[Collected data entries]
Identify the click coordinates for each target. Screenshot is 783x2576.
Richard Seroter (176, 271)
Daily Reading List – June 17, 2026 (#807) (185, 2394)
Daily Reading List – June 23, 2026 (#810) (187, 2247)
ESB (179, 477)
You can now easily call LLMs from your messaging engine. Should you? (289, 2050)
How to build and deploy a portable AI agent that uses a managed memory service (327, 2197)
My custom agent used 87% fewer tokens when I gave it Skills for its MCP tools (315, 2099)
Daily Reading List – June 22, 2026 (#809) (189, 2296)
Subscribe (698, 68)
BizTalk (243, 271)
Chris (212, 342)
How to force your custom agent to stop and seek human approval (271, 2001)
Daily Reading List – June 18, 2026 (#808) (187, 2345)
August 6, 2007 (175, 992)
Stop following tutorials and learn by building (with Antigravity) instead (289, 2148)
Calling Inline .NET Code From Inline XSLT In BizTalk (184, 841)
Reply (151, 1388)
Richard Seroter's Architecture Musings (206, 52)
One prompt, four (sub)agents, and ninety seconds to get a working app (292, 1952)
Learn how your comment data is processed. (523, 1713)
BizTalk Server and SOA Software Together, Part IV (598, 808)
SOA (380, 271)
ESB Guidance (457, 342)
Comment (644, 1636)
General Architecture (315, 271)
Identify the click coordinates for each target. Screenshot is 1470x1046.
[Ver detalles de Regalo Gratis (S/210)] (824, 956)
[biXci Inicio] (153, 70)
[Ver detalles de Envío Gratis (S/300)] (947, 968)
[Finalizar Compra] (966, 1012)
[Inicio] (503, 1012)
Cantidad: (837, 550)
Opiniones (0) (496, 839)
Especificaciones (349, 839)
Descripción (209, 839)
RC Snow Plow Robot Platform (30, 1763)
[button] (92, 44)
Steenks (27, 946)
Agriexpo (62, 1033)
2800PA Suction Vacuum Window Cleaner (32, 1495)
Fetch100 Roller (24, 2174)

• What you will do: Collect every line from the records above that contains the word "June".

• Written solution:
Daily Reading List – June 17, 2026 (#807) (185, 2394)
Daily Reading List – June 23, 2026 (#810) (187, 2247)
Daily Reading List – June 22, 2026 (#809) (189, 2296)
Daily Reading List – June 18, 2026 (#808) (187, 2345)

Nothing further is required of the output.